- **DESCRIPTION OF THE TASK**
Return every line of the data that contains the string "gray".

- **RECORDS**
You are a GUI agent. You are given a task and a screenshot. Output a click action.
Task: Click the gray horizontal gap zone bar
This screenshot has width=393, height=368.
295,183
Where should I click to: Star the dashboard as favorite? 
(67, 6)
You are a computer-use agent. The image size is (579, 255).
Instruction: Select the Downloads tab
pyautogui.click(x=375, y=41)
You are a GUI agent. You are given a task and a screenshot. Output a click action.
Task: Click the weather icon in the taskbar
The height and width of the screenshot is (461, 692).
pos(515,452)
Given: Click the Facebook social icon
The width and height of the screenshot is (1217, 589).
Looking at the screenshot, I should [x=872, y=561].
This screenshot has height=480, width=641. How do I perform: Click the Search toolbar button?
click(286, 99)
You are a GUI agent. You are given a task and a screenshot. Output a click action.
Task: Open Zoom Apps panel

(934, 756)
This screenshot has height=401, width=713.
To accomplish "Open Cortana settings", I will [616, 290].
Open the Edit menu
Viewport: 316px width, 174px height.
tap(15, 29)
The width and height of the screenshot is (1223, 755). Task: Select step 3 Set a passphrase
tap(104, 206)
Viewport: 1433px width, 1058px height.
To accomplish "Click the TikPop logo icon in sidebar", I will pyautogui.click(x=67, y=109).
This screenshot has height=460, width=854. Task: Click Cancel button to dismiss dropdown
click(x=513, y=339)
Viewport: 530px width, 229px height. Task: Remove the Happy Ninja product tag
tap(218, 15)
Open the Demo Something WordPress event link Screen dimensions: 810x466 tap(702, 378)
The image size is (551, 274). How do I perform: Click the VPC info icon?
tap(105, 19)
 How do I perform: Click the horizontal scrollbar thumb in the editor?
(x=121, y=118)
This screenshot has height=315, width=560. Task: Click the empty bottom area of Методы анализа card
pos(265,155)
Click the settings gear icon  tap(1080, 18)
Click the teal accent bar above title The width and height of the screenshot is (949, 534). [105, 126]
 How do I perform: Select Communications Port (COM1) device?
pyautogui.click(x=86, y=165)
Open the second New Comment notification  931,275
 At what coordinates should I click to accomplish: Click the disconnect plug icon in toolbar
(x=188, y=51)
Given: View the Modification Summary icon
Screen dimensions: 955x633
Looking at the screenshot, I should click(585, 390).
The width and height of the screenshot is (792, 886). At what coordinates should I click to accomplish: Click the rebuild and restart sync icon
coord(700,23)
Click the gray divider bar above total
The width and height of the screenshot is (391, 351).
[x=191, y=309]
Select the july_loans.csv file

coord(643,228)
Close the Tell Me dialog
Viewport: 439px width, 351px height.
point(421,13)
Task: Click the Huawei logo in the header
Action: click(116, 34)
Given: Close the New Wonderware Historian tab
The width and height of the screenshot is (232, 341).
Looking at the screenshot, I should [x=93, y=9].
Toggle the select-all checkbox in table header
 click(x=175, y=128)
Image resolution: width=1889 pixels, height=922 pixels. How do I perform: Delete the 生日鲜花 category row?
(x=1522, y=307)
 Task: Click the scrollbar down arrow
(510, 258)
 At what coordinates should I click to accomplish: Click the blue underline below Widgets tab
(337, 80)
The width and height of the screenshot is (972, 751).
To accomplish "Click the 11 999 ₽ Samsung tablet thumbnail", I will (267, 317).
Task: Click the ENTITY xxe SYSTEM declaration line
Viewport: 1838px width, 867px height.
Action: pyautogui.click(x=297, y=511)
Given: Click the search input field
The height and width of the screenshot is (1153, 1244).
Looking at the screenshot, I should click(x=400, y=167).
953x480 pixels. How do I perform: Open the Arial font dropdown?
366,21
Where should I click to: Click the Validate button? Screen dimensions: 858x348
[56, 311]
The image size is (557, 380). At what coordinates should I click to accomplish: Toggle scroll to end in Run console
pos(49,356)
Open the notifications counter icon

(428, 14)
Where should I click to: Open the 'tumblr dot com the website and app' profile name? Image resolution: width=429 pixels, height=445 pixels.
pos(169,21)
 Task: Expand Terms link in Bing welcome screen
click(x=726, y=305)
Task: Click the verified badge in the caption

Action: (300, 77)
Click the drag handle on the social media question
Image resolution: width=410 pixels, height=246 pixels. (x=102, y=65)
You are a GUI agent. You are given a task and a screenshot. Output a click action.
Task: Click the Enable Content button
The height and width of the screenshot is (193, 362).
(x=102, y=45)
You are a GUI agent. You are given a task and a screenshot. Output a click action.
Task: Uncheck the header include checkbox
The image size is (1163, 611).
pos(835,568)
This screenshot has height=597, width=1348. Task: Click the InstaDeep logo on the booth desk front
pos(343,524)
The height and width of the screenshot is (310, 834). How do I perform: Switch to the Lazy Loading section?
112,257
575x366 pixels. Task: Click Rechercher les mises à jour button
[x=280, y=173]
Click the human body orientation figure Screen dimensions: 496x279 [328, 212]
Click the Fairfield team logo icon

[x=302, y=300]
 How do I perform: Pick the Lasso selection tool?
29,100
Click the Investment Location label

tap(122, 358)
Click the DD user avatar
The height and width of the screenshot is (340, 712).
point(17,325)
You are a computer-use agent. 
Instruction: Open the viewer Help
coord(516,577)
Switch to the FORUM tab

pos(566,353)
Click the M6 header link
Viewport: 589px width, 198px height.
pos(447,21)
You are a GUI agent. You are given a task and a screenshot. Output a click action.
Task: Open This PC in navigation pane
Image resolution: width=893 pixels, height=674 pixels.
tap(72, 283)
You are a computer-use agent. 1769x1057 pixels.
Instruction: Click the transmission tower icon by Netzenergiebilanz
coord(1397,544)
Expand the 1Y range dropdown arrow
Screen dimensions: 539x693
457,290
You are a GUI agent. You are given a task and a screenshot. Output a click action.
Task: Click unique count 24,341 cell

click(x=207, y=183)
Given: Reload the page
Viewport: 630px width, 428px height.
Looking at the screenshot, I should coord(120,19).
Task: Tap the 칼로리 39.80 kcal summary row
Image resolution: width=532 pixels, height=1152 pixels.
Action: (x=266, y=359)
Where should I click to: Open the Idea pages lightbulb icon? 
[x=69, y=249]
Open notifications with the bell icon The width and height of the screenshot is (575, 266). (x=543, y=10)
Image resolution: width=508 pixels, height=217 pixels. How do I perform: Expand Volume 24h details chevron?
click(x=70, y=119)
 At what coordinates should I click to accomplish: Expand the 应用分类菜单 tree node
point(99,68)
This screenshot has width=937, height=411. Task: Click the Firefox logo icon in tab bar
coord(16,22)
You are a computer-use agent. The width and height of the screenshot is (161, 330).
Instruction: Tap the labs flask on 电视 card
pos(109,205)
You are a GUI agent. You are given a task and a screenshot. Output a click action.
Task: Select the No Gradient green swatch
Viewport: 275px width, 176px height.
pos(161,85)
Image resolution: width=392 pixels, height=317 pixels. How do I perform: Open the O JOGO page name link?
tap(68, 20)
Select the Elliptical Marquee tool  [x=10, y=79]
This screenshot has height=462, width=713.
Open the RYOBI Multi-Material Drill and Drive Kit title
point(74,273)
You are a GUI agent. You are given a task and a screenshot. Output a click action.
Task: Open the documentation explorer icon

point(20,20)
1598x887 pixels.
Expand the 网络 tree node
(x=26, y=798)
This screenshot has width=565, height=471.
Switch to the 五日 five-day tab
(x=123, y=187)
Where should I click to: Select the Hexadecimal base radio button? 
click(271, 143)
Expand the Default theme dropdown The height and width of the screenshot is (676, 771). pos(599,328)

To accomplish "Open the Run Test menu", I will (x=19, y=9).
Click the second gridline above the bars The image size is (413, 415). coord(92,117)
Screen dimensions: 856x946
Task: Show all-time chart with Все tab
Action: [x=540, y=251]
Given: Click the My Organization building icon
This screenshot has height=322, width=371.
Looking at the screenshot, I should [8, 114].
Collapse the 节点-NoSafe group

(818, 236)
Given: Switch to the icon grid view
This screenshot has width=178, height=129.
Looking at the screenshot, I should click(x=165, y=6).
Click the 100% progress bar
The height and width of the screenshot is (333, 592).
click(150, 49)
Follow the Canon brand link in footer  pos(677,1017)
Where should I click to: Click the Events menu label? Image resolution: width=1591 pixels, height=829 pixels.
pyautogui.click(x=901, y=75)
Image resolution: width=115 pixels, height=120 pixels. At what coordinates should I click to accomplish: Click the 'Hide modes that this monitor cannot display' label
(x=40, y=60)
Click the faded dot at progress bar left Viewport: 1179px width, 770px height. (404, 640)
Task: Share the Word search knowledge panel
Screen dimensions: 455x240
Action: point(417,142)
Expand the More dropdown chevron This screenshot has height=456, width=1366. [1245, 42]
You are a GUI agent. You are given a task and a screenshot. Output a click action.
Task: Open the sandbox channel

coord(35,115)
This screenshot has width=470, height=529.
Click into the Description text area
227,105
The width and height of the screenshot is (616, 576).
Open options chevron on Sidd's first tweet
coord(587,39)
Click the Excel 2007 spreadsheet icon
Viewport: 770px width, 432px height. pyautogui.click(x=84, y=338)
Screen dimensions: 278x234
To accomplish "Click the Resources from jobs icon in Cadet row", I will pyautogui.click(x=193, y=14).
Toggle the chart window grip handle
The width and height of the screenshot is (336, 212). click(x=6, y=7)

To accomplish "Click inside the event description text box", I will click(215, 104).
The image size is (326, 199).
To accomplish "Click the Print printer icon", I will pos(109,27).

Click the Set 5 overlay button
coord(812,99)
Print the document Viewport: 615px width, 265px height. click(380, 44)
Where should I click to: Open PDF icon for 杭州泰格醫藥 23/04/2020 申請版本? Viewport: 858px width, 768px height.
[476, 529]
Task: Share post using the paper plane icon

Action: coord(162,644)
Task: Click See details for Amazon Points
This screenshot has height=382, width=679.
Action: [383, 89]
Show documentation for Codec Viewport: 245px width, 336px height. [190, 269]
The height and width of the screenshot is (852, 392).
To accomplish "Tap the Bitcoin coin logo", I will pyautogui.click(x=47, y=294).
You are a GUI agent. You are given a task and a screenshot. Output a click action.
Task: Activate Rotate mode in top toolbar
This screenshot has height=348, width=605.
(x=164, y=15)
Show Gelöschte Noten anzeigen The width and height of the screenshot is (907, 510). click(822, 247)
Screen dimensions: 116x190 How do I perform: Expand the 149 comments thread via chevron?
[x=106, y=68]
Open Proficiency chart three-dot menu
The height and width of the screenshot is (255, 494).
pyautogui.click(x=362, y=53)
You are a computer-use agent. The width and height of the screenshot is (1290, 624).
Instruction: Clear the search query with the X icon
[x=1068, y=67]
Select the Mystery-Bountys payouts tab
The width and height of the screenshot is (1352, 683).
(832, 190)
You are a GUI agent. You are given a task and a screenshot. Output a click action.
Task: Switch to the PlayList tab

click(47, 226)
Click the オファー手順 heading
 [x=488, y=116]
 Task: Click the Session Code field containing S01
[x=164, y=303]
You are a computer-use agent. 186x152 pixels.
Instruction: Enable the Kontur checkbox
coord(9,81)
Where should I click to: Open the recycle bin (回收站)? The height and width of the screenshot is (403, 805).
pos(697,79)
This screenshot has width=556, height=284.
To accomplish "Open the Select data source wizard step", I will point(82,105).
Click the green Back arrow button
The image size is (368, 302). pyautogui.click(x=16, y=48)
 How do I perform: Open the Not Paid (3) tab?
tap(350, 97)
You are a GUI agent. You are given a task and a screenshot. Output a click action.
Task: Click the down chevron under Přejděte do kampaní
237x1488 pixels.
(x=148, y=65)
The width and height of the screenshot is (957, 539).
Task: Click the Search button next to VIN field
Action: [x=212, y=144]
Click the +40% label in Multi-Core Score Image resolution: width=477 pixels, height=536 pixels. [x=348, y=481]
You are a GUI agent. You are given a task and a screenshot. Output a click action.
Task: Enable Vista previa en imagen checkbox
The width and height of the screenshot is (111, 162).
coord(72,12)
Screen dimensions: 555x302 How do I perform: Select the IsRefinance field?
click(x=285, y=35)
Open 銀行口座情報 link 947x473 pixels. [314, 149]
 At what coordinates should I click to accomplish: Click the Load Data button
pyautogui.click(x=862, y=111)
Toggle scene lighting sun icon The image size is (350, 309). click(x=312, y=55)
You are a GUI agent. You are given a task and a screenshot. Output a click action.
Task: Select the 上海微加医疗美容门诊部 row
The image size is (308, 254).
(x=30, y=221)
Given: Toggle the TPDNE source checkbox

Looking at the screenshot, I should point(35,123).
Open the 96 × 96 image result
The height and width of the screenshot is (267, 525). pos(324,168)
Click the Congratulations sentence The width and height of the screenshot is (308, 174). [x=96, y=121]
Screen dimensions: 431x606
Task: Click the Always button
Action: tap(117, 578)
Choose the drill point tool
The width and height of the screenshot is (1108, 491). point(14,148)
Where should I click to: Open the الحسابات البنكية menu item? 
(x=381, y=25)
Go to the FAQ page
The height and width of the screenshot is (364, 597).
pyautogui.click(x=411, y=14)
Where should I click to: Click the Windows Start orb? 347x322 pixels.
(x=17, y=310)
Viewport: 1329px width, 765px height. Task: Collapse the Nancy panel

- **RESPONSE FOR THIS EXERCISE**
Task: Click the gray horizontal gap zone bar
Click the gray divider bar above total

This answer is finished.